2. The self-closing container assembly of claim 1 wherein:

said ring seal surface is a rim of a cylindrically shaped first projection formed on said cap within said cap cavity, said projection substantially enclosing said nozzle member when said cap is secured onto the container.

3. The self-closing container assembly of claim 2 wherein;

said second sealing surface is a rim of a cylindrically shaped second projection formed as part of said head portion, said second projection surrounding a portion of said valve stem.

4. The self-closing container assembly of claim 3 wherein;

said opposing attachment surface of said retaining ring is ultrasonically welded to said first cylindrically shaped attachment surface of said neck portion.

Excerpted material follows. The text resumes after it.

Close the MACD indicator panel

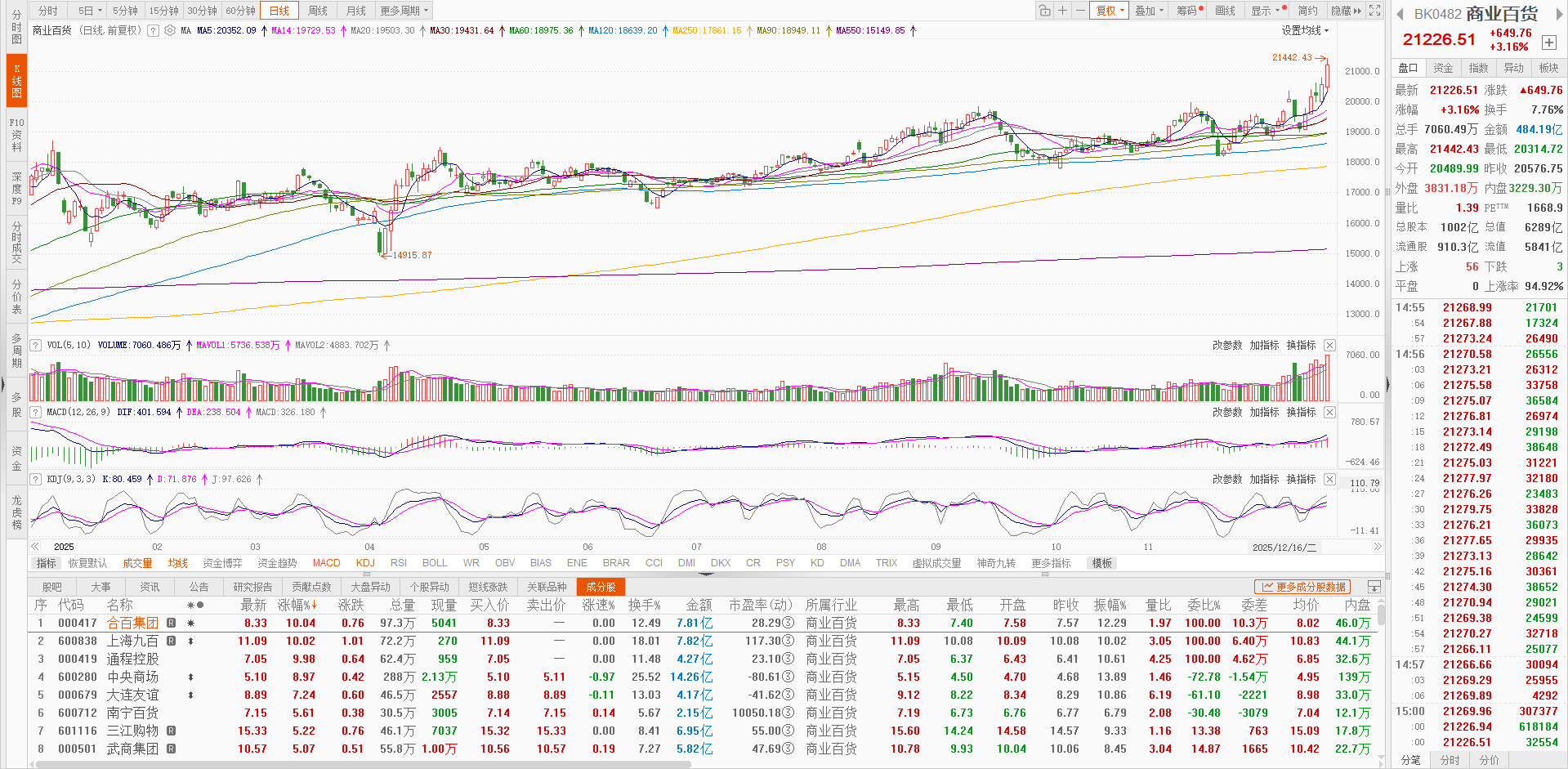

5. The self-closing container assembly of claim 4 wherein;

said body is formed of a resilient material such that said body would tend to resume said cylindrical shape after deformation if ambient air were allowed to be sucked back into said container;

whereby said first fluid-tight seal and said second fluid-tight seal prevent ambient air from being sucked back into said container thus preventing said body from resuming said cylindrical shape after deformation to dispense a portion of the fluid stored within said container.

6. The self-closing container assembly of claim 5 wherein;

said body of the container has a diameter of 0.5 inch to 3.0 inches.

7. The self-closing container assembly of claim 6 wherein;

the container assembly is 3 to 9 inches tall when said cap is secured onto the container.

8. The self-closing container assembly of claim 7 wherein;

the container is substantially filled with sterile saline solution.